Start of SUPPLIED PASSAGE

Fix to enum hashing for dump and restore

From: Andrew <pgsqlhackers(at)andrewrepp(dot)com>
To: pgsql-hackers(at)lists(dot)postgresql(dot)org
Cc: soumyadeep2007(at)gmail(dot)com, alexandra(dot)wanglei(at)gmail(dot)com
Subject: Fix to enum hashing for dump and restore
Date: 2023-01-25 03:30:06
Message-ID: 765e5968-6c39-470f-95bf-7b14e6b9a1c0@app.fastmail.com
Views: Raw Message | Whole Thread | Download mbox | Resend email
Thread:
Lists: pgsql-hackers

Hello,

I have discovered a bug in one usage of enums. If a table with hash
partitions uses an enum as a partitioning key, it can no longer be
backed up and restored correctly. This is because enums are represented
simply as oids, and the hash function for enums hashes that oid to
determine partition distribution. Given the way oids are assigned, any
dump+restore of a database with such a table may fail with the error
"ERROR: new row for relation "TABLENAME" violates partition constraint".

End of SUPPLIED PASSAGE

## WORK TO DO
Carry on the enum hashing email, picking up right after its final sentence. The data after this point is not needed.

Start of DATA LINES

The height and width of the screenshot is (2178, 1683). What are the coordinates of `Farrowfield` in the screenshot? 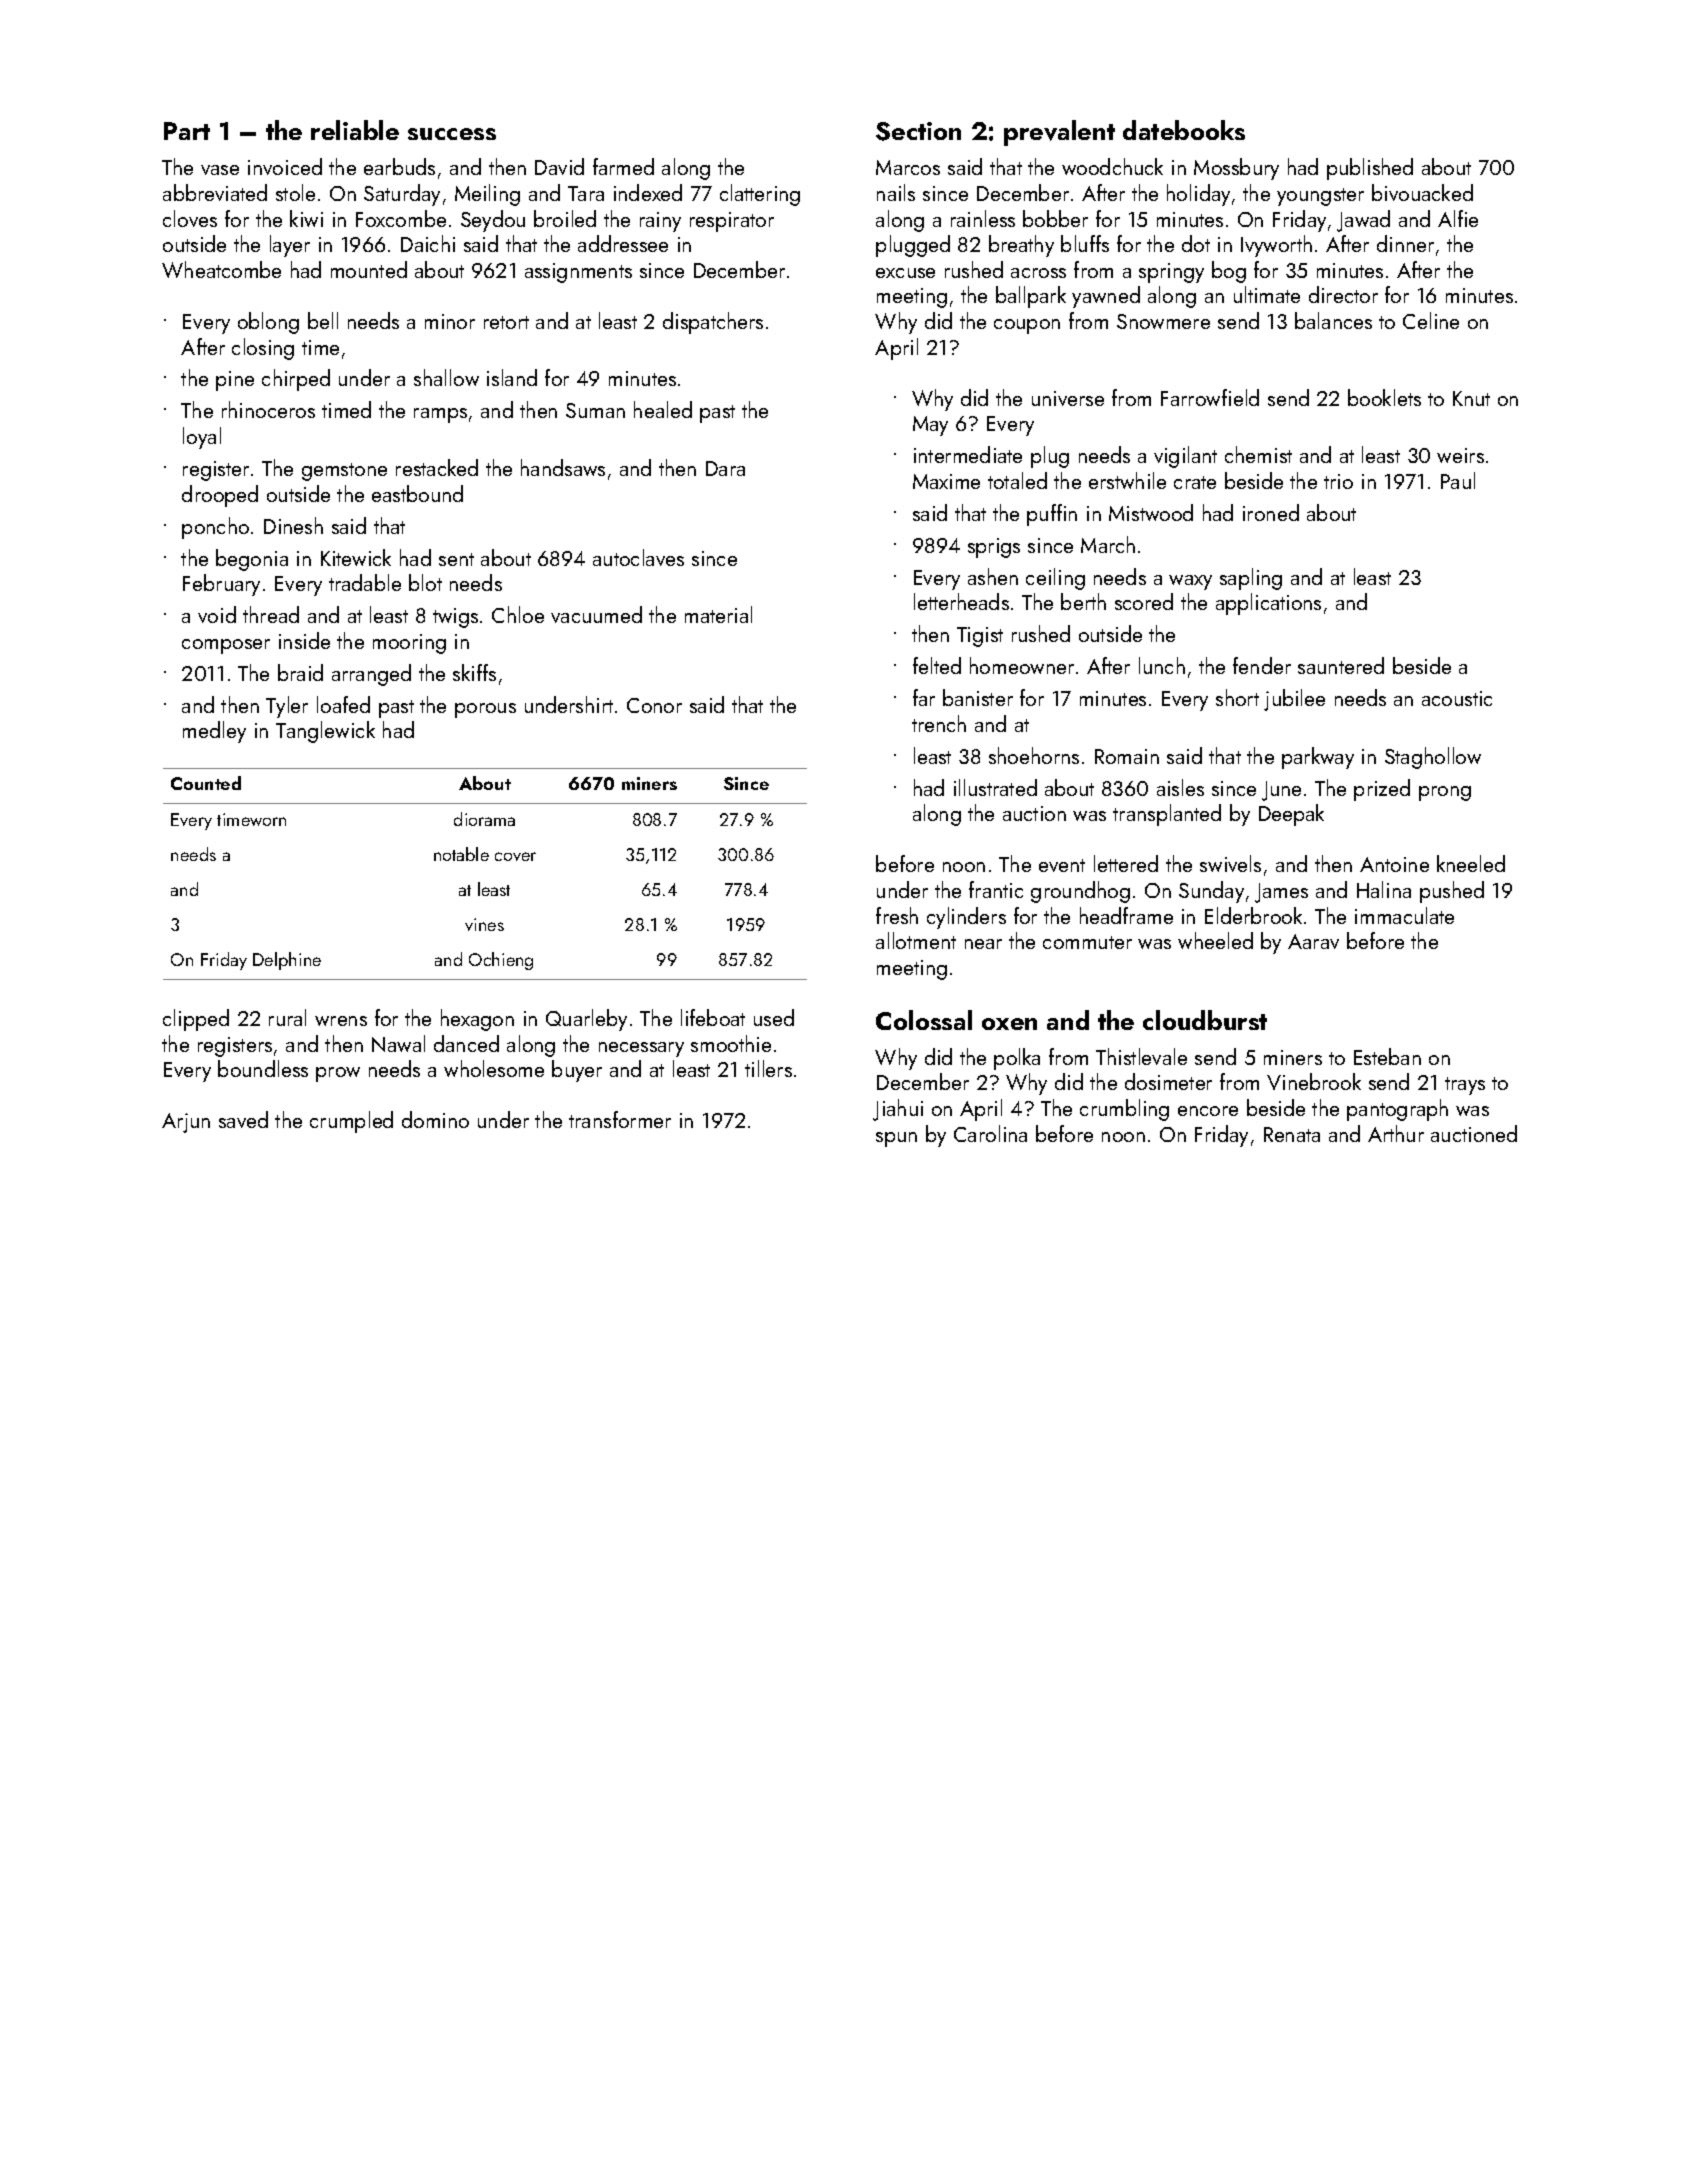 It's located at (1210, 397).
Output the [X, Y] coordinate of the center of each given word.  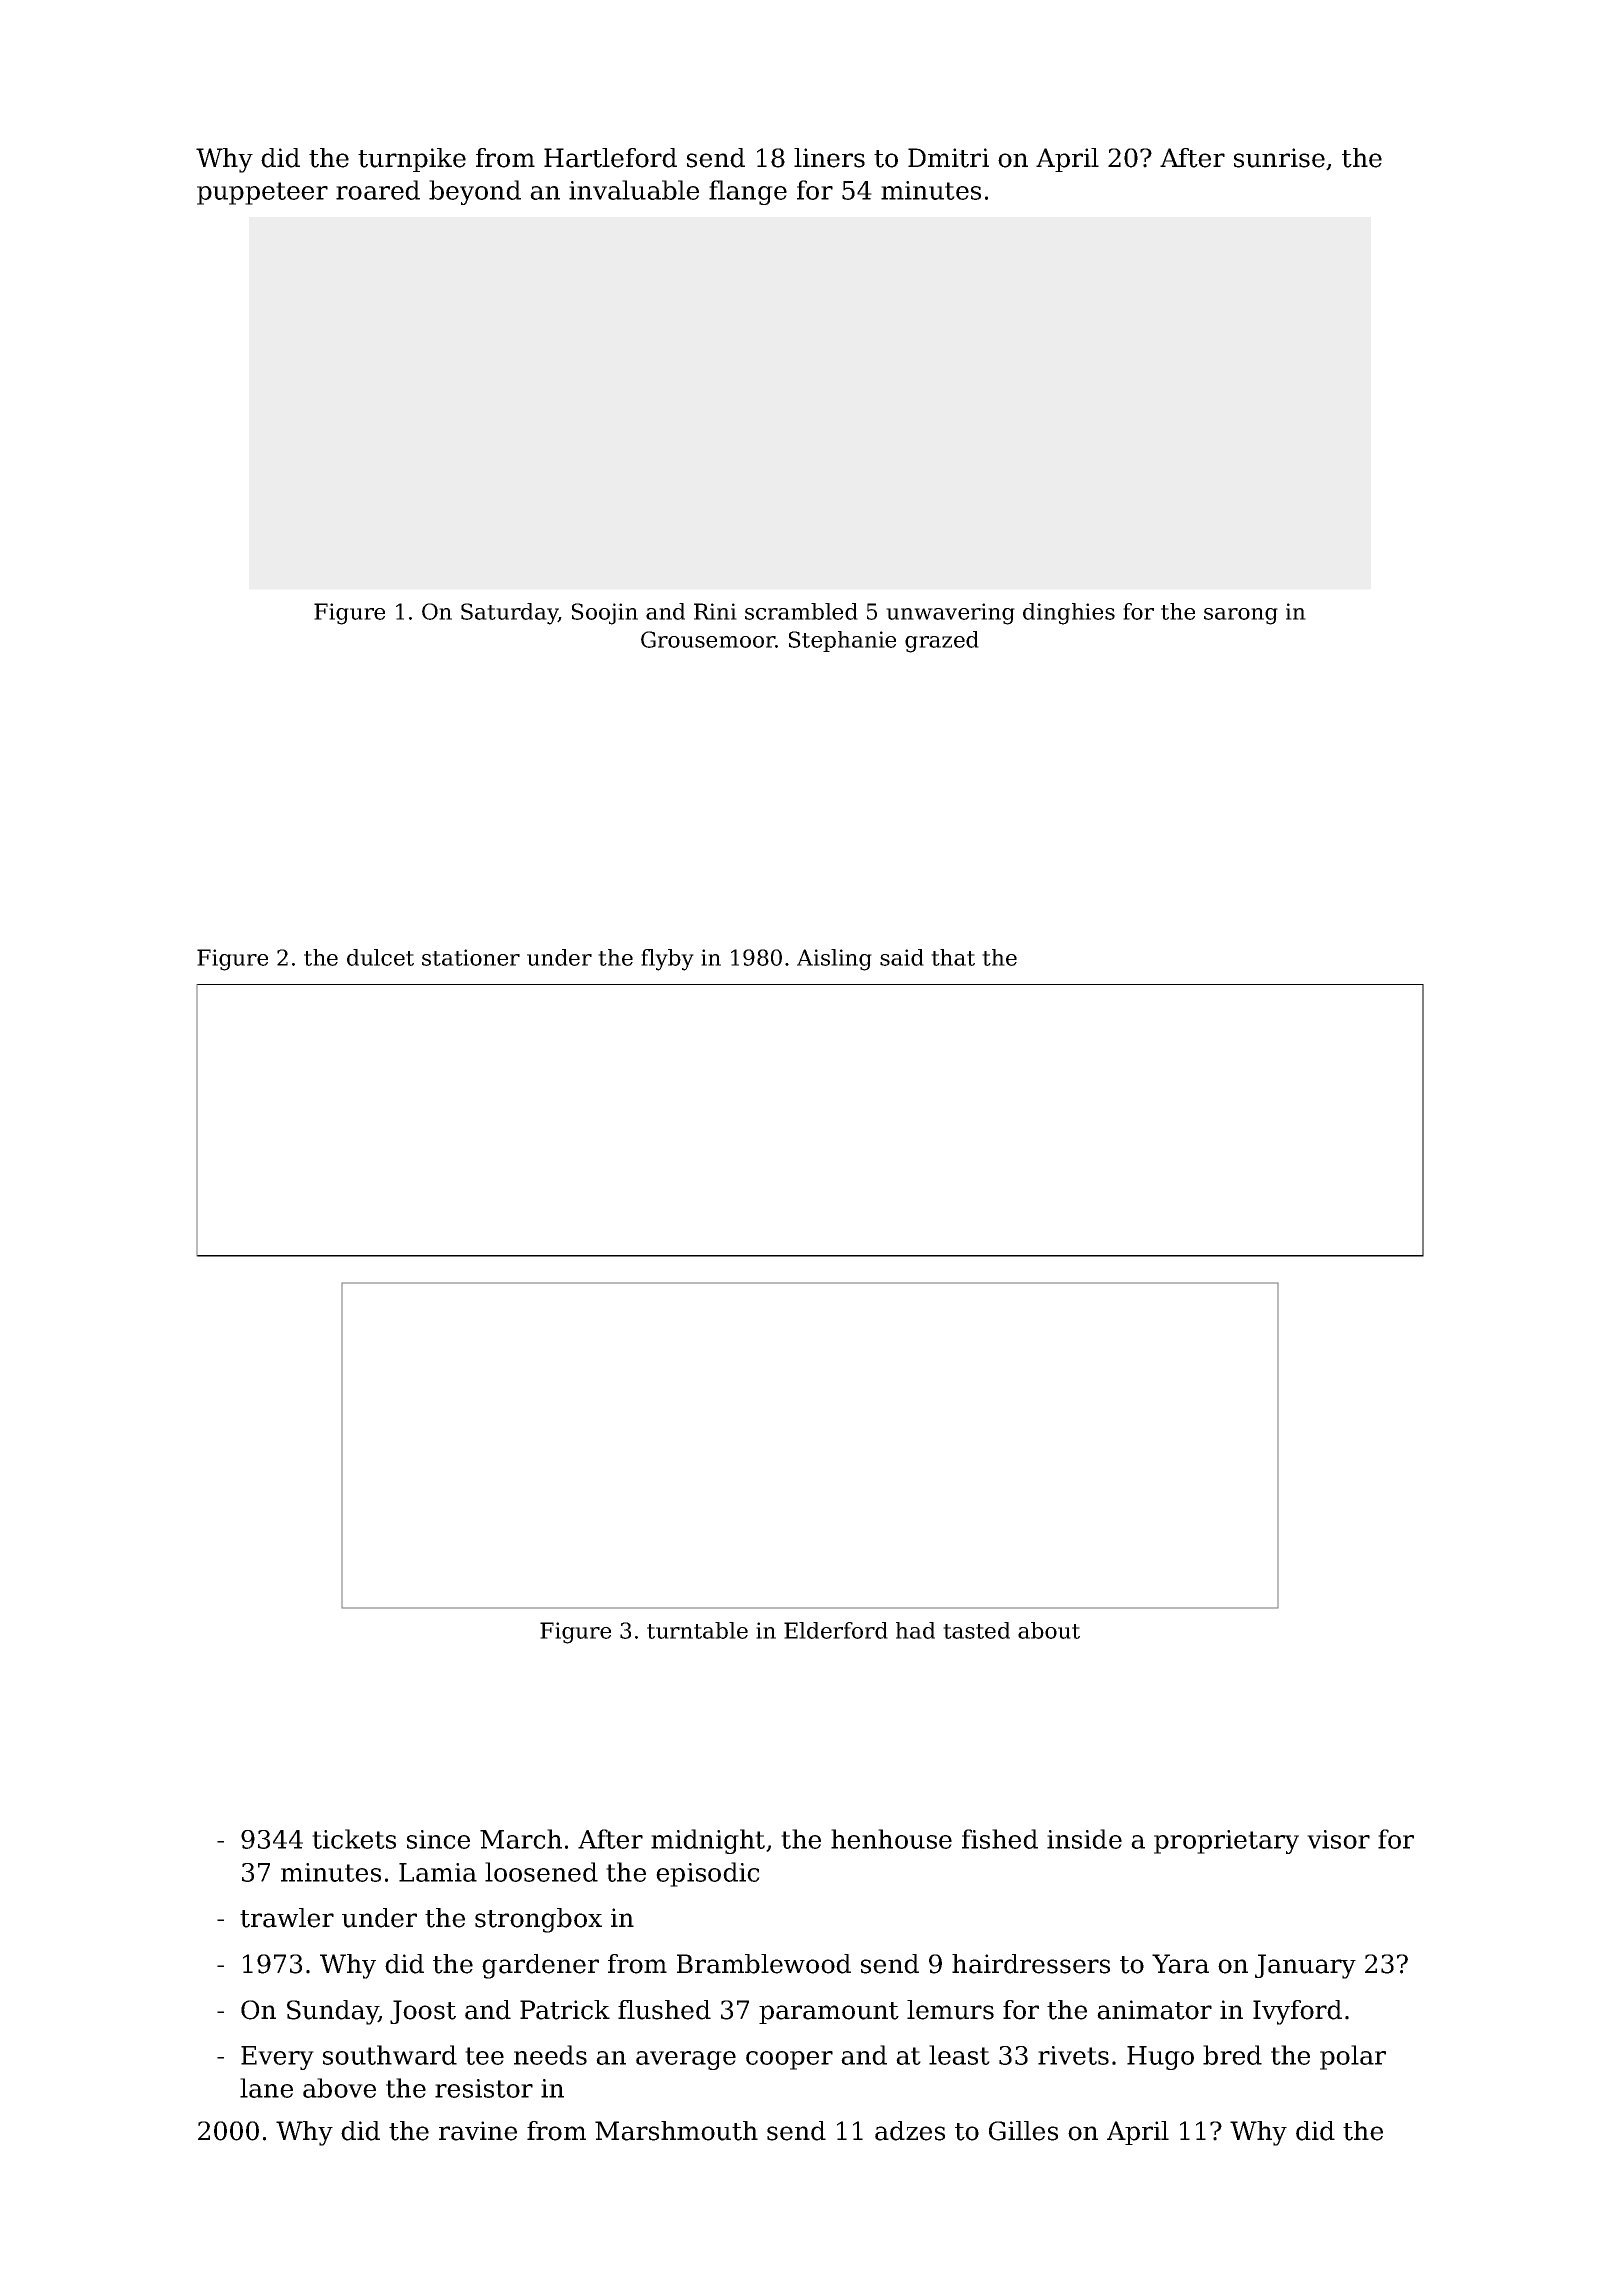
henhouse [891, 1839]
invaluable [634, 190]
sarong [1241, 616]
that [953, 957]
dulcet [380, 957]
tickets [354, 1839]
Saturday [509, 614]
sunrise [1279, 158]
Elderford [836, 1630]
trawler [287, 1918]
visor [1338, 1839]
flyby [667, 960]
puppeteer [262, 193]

End of DATA LINES

## ANSWER TO THE PROBLEM
This can be reproduced with the following steps:
************************************************
create database test;
\c test
create type colors as enum ('red', 'green', 'blue', 'yellow');
create table part (color colors) partition by hash(color);

create table prt_0 partition of part for values
with (modulus 3, remainder 0);

create table prt_1 partition of part for values
with (modulus 3, remainder 1);

create table prt_2 partition of part for values
with (modulus 3, remainder 2);
insert into part values ('red');

/usr/local/pgsql/bin/pg_dump -d test -f /tmp/dump.sql
/usr/local/pgsql/bin/createdb test2
/usr/local/pgsql/bin/psql test2 -f /tmp/dump.sql
************************************************

I have written a patch to fix this bug (attached), by instead having the
hashenum functions look up the enumsortorder ID of the value being
hashed. These are deterministic across databases, and so allow for
stable dump and restore. This admittedly comes at the performance cost
of doing a catalog lookup, but there is precedent for this in
e.g. hashrange and hashtext.

I look forward to your feedback on this, thank you!

Sincerely,
Andrew J Repp (VMware)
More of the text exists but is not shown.